¾ The medication administration module of EPHR cannot be
successfully implemented to track medicine dosages for inmates
until a solution is developed for the aforementioned problem
regarding duplicate inmate records. As a result, OIHS cannot use
this vital component of the EPHR system to monitor prescription
trends and treatment success rates because of the risk of
prescribing the same medications repeatedly for a particular inmate
who has multiple medical records.
¾ Contractor employees were not always timely in entering lab test
results into the EPHR system. Specifically, our test of 49 inmate
laboratory tests, for inmates suspected of contracting Hepatitis C or
MRSA (Methicillin-Resistant Staphylococcus Aureus, which is
another very contagious disease) in the Jessup and Western
Maryland SDAs, disclosed that 48 of the laboratory results were not
reported on the respective inmates’ medical records in EPHR for
periods ranging from three to four months after the related lab
tests.
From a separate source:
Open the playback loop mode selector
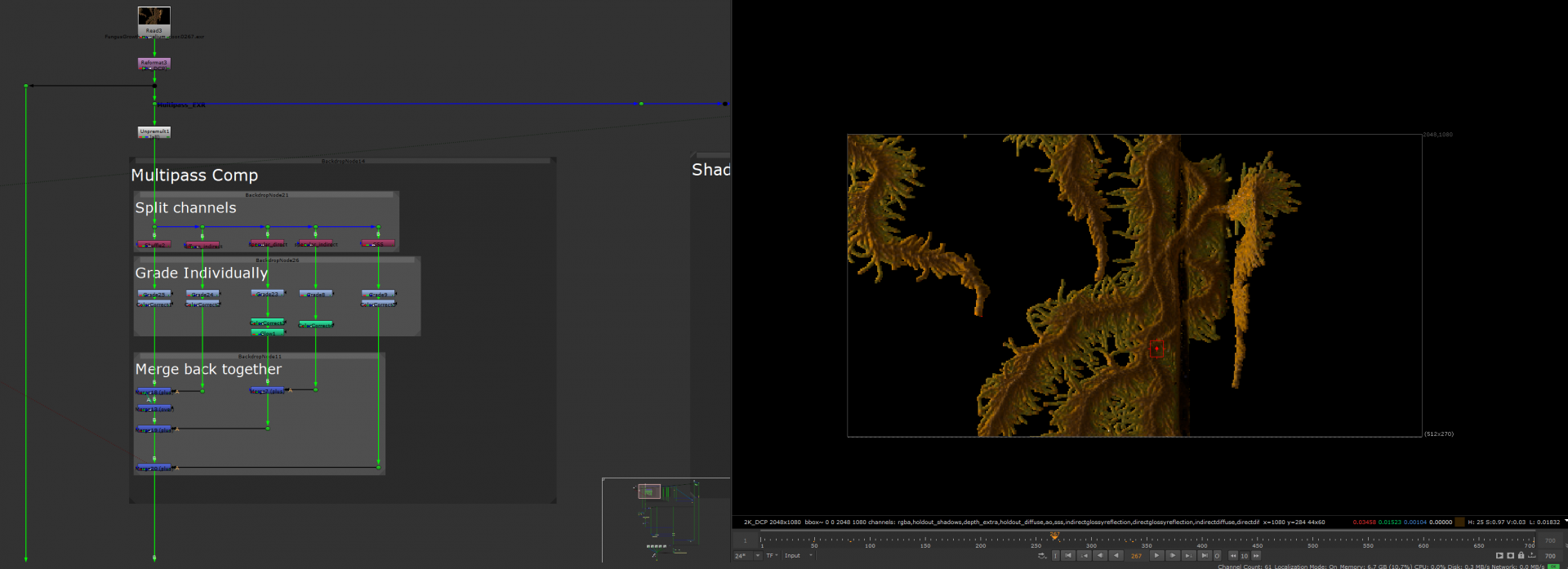 tap(1042, 556)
Thirty-five of these 48 results indicated that the related
inmates had tested positive for these infectious diseases.
¾ According to an OIHS report, as of October 26, 2006, there was a
backlog of 60 employees, of both OIHS and the contractors, who
were awaiting EPHR access to perform their job duties, including 21
employees who had requested such access at least 90 days prior to
the report date. According to OIHS records, there were 891 users
with access to EPHR as of October 30, 2006.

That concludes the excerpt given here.